Tuesday, December 10, 2002

Among Friends, Extra-Special Moral Equivalency Edition

The Editor-In-Chief of the Washington Times, Wesley Pruden, welcomes his newest columnist:

A big day for kink, shorn of stigma

...[T]he Blair government, to Tory applause, is about to adopt "gay marriage," without the shoes and rice.
...

The Supreme Court's new sodomy case revisits settled law that the state has a legitimate interest in prohibiting unnatural sexual relations. The government's lawyers could argue, but probably won't, that sodomy is a public-health issue, as sodomy in the age of AIDS is a worldwide health hazard, like smoking (but, unlike smoking, highly contagious). Two decades on, nearly all the heterosexual AIDS cases are either dirty-needle druggies, children who inherited the virus, or women dumb enough or unfortunate enough to live with druggies. The government might lose this time; the Supreme Court could reason that government snoops have no place in anybody's bedroom, homo- or hetero-.

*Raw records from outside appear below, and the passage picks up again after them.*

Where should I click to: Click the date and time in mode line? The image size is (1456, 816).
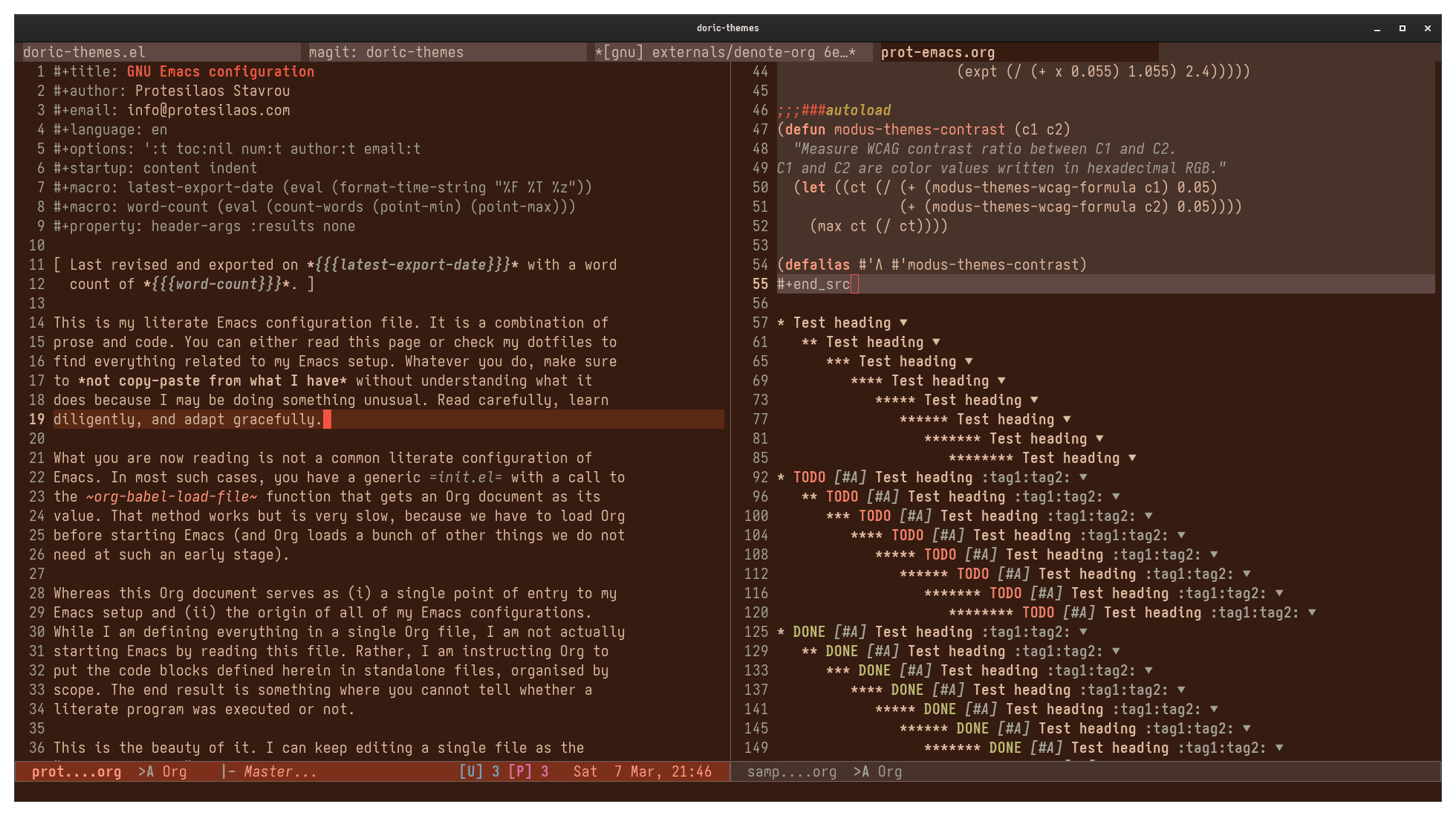pyautogui.click(x=642, y=771)
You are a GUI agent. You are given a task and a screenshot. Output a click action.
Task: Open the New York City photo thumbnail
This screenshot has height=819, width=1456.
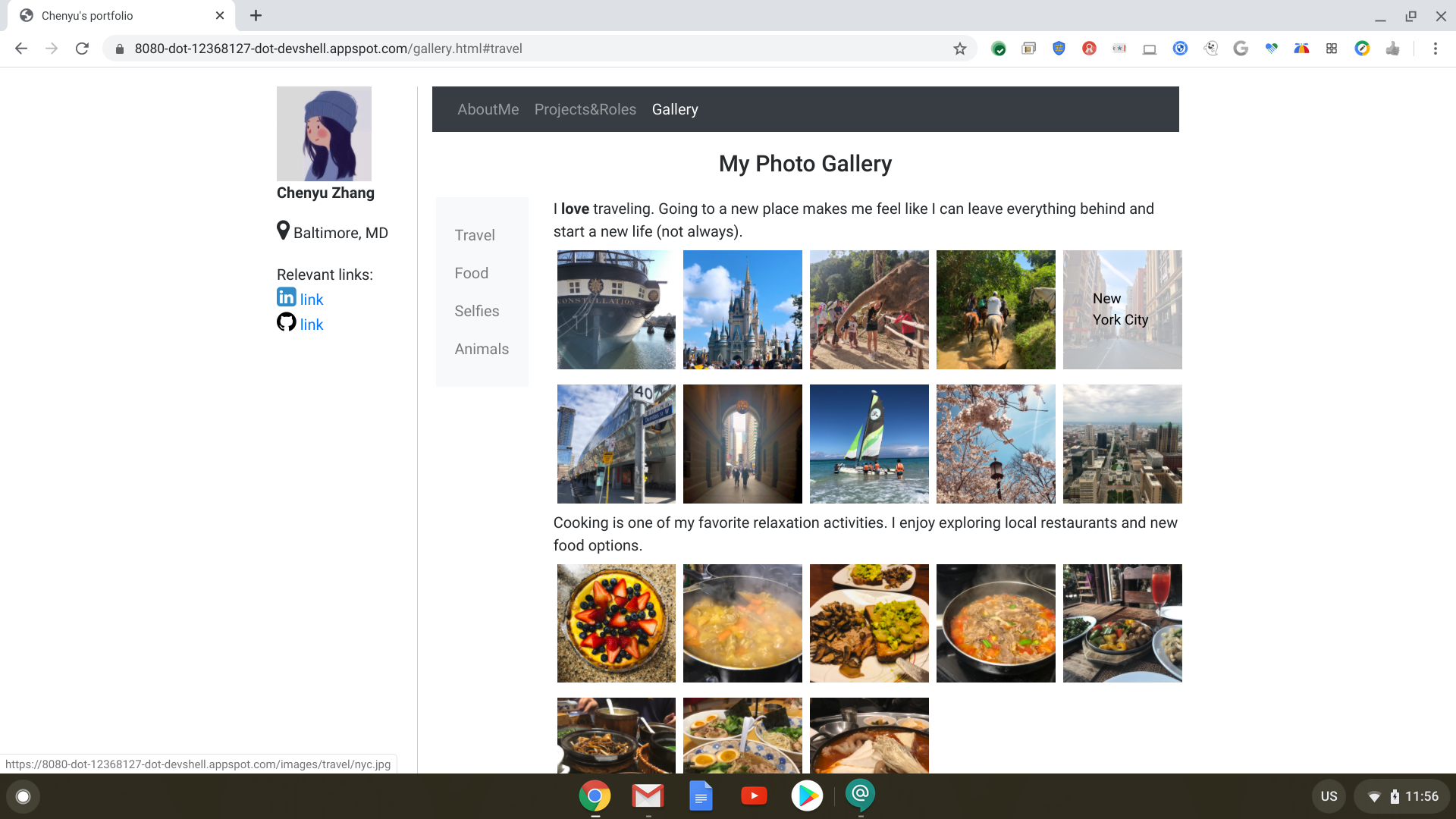pos(1122,309)
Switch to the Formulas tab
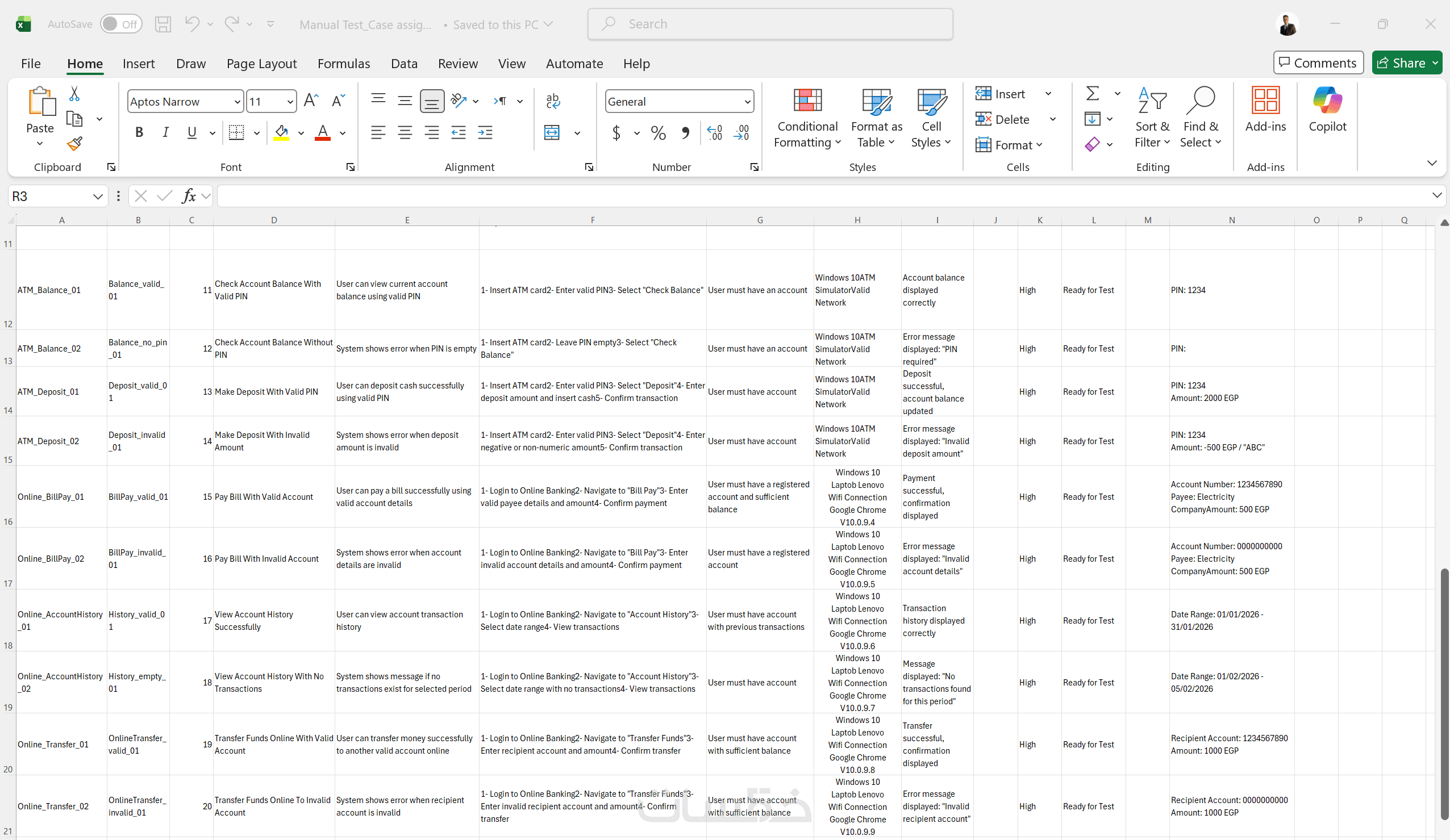Viewport: 1450px width, 840px height. [344, 63]

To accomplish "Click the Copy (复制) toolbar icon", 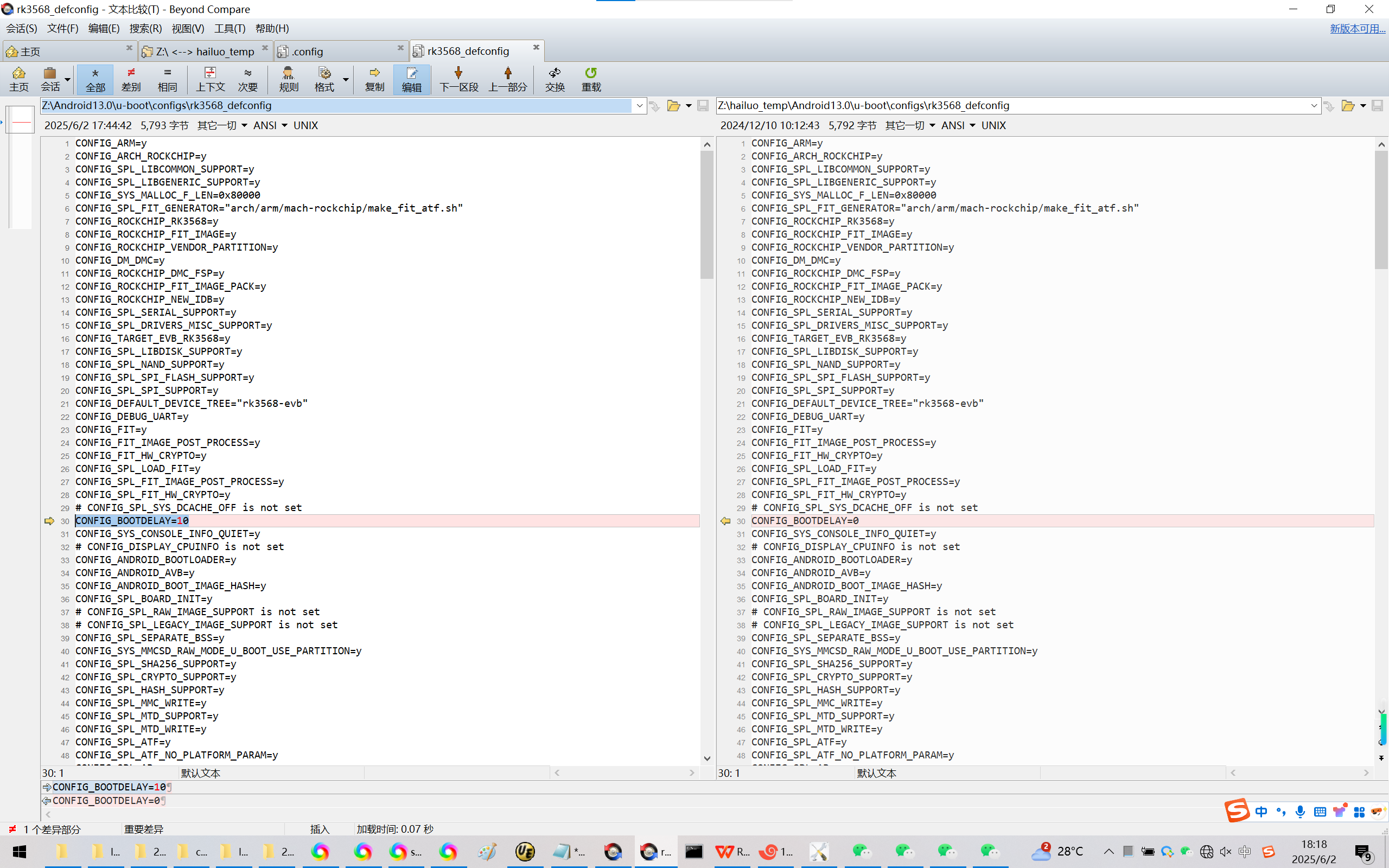I will (374, 73).
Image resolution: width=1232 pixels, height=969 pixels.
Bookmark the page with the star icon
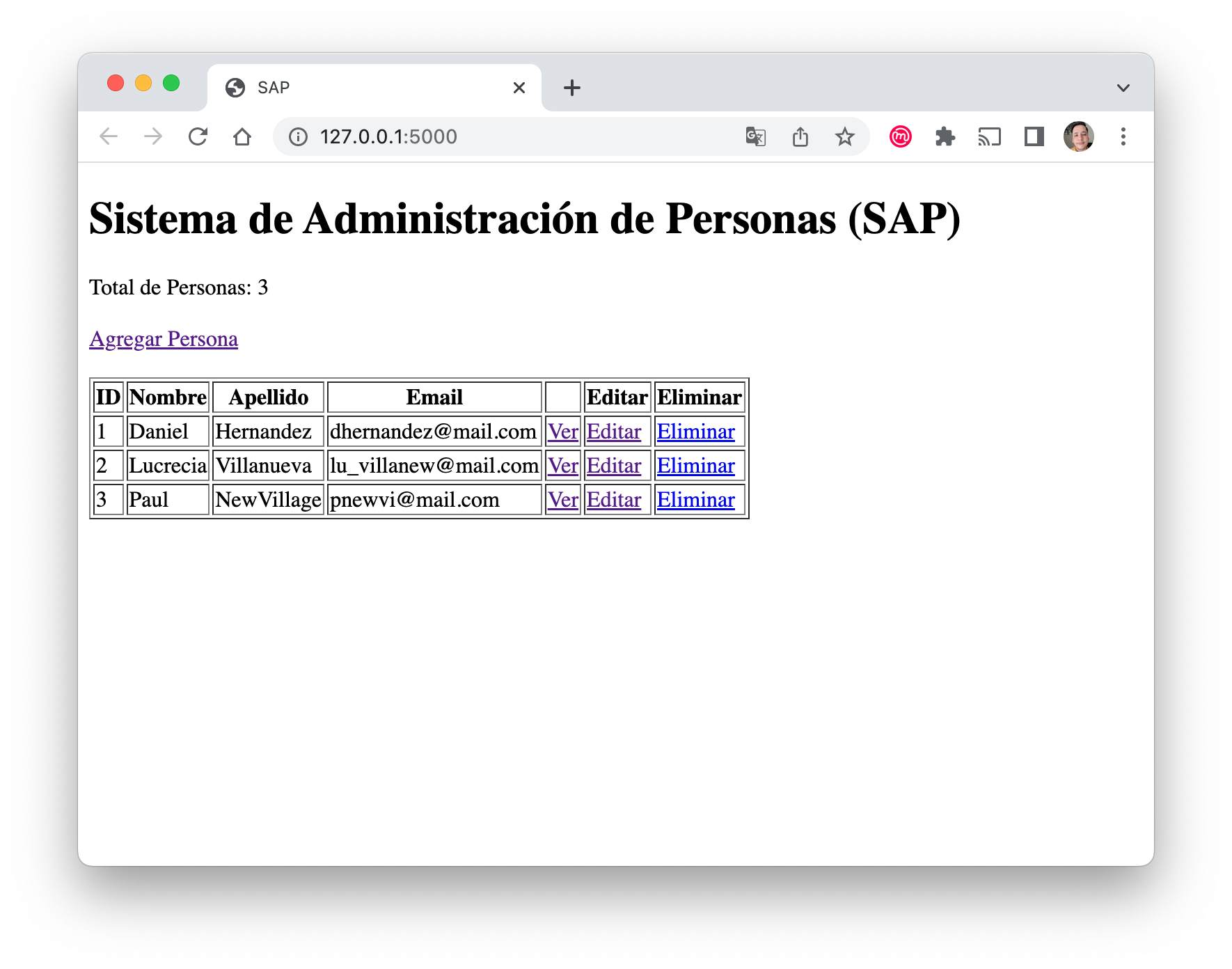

To soften the blow against actual marriage, the Blair government announced that it would act boldly to prohibit bestiality, or what its practitioners call "zoosexuality." ... This puzzles some British pundits, who do not understand why the government wants to make some unnatural sex a crime, and not others...

Once upon a time, in a land and in a century far away, we did not have to concern ourselves with these sordid topics, once unfit for discussion in genteel mixed company. Ah, the golden days of pre-Clintonian innocence.
Well, he may be your Editor-in-Chief, Andrew, but thank goodness he's no Howell Raines.